# What you should do
Only the lines from the one containing "Task: Open the Stil dropdown" to the end of the entries should be written out, each exactly as it stands, both ends included.

(Stored records)
════════════════════

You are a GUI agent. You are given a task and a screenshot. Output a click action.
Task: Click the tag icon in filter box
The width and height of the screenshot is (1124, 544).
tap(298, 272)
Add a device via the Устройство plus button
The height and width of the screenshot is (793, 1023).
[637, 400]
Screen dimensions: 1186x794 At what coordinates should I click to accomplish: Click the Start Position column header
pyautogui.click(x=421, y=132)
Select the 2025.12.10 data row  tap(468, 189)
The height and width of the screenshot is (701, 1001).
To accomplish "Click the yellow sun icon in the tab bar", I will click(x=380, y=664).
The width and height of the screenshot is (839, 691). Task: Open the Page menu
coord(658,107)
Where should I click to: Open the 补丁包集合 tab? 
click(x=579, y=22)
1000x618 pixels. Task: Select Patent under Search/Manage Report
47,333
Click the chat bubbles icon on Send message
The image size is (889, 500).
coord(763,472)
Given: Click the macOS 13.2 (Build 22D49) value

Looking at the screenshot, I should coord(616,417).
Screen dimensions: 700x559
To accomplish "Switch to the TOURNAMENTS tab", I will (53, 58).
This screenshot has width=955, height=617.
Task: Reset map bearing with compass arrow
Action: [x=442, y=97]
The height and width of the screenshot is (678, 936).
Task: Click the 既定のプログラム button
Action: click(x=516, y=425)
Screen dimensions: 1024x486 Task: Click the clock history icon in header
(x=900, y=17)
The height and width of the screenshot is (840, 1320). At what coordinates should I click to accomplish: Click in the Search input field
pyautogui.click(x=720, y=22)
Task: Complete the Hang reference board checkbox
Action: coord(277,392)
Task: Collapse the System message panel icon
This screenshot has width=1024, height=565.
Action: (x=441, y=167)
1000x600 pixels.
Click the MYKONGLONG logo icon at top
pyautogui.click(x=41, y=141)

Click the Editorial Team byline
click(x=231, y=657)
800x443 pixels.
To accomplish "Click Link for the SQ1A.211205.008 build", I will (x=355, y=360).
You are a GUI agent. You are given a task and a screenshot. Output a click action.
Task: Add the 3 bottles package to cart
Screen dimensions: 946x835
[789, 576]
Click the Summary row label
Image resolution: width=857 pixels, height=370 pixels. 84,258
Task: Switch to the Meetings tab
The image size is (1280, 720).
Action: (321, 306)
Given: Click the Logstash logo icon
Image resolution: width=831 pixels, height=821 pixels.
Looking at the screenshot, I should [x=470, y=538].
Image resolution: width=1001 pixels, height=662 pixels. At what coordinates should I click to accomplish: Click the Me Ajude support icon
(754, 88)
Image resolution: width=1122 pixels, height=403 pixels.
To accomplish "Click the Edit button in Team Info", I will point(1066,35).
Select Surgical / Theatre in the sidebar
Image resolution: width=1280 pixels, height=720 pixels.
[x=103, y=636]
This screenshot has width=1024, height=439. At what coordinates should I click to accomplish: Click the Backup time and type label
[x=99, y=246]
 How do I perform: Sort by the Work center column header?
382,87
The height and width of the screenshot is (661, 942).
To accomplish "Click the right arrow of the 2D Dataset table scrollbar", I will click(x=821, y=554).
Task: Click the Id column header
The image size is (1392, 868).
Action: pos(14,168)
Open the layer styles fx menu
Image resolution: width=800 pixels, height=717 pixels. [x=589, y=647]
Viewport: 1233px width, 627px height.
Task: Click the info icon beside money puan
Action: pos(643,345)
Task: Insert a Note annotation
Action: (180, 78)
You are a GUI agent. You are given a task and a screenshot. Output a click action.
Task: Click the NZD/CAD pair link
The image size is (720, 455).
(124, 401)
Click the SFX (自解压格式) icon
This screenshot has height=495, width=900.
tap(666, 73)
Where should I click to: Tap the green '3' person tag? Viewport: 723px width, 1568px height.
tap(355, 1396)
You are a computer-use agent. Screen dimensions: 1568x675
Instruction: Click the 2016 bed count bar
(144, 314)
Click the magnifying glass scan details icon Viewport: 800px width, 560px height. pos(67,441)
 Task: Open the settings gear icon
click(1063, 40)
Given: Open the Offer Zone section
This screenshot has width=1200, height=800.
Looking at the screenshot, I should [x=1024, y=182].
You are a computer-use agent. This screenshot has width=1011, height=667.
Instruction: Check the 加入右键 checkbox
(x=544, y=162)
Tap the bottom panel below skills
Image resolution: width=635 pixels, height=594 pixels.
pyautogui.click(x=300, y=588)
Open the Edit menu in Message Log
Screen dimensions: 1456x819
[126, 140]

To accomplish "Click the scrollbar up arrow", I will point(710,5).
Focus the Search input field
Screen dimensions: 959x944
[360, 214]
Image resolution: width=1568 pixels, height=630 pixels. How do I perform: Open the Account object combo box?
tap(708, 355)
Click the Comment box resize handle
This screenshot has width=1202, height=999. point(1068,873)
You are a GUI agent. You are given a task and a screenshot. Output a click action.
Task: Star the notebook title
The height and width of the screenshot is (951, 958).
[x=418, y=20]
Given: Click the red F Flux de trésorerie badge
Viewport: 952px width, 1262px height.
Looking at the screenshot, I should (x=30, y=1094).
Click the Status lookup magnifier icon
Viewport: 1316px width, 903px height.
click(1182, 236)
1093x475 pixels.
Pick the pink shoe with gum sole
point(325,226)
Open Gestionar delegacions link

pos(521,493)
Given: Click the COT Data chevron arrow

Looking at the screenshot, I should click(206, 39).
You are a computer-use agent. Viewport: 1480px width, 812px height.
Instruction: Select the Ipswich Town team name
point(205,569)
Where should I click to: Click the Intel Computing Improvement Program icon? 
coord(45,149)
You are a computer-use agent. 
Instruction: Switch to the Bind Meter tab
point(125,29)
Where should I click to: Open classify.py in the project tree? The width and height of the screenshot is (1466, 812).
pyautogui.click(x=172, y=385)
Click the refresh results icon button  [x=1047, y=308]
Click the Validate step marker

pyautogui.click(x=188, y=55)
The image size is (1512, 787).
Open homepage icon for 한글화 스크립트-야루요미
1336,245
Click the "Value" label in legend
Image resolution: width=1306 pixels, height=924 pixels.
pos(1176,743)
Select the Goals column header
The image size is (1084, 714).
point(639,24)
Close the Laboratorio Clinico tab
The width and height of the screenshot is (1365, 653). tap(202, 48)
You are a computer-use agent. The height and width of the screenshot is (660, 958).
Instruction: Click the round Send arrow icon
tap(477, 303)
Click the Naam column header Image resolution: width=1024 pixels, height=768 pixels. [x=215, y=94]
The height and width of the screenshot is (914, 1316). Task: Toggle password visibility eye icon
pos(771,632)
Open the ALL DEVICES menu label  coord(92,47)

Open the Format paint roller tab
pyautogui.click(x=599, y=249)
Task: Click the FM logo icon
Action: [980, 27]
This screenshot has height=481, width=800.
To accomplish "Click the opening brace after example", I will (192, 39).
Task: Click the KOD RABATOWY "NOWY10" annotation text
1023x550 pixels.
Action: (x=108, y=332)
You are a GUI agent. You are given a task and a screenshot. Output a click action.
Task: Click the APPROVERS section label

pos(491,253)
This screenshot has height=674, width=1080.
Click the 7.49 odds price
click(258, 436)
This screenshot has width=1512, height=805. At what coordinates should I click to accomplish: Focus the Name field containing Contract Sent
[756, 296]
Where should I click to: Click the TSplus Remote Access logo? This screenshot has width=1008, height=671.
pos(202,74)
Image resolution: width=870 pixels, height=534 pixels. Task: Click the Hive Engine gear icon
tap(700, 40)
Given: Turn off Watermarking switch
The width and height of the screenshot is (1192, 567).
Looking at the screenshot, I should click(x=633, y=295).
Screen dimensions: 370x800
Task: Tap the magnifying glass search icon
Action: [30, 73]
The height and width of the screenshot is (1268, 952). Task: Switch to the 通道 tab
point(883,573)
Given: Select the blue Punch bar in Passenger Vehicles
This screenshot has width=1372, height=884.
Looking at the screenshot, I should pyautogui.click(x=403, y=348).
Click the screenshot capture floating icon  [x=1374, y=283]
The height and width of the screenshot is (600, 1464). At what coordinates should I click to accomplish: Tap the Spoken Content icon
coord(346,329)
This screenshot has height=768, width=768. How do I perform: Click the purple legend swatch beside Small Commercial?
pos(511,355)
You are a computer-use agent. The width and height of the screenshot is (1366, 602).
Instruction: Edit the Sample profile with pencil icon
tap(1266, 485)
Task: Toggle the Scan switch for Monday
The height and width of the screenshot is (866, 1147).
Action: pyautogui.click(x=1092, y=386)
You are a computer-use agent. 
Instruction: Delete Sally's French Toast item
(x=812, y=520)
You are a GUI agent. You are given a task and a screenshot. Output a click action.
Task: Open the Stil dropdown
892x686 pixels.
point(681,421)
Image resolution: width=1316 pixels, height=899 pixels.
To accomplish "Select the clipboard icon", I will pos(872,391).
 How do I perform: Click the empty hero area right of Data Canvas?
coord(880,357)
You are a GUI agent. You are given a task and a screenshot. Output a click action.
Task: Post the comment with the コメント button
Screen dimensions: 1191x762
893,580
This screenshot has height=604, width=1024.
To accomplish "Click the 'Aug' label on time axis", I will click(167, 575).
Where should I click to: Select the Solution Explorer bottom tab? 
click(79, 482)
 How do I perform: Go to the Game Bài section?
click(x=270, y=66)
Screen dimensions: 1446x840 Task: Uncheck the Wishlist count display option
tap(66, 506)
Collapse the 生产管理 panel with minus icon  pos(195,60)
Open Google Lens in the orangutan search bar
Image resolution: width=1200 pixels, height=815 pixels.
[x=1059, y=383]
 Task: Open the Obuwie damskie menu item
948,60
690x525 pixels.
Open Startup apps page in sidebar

════════════════════

# The completed task
Task: Open the Stil dropdown
892x686 pixels.
point(681,421)
Image resolution: width=1316 pixels, height=899 pixels.
To accomplish "Select the clipboard icon", I will pos(872,391).
 How do I perform: Click the empty hero area right of Data Canvas?
coord(880,357)
You are a GUI agent. You are given a task and a screenshot. Output a click action.
Task: Post the comment with the コメント button
Screen dimensions: 1191x762
893,580
This screenshot has height=604, width=1024.
To accomplish "Click the 'Aug' label on time axis", I will click(167, 575).
Where should I click to: Select the Solution Explorer bottom tab? 
click(79, 482)
 How do I perform: Go to the Game Bài section?
click(x=270, y=66)
Screen dimensions: 1446x840 Task: Uncheck the Wishlist count display option
tap(66, 506)
Collapse the 生产管理 panel with minus icon  pos(195,60)
Open Google Lens in the orangutan search bar
Image resolution: width=1200 pixels, height=815 pixels.
[x=1059, y=383]
 Task: Open the Obuwie damskie menu item
948,60
690x525 pixels.
Open Startup apps page in sidebar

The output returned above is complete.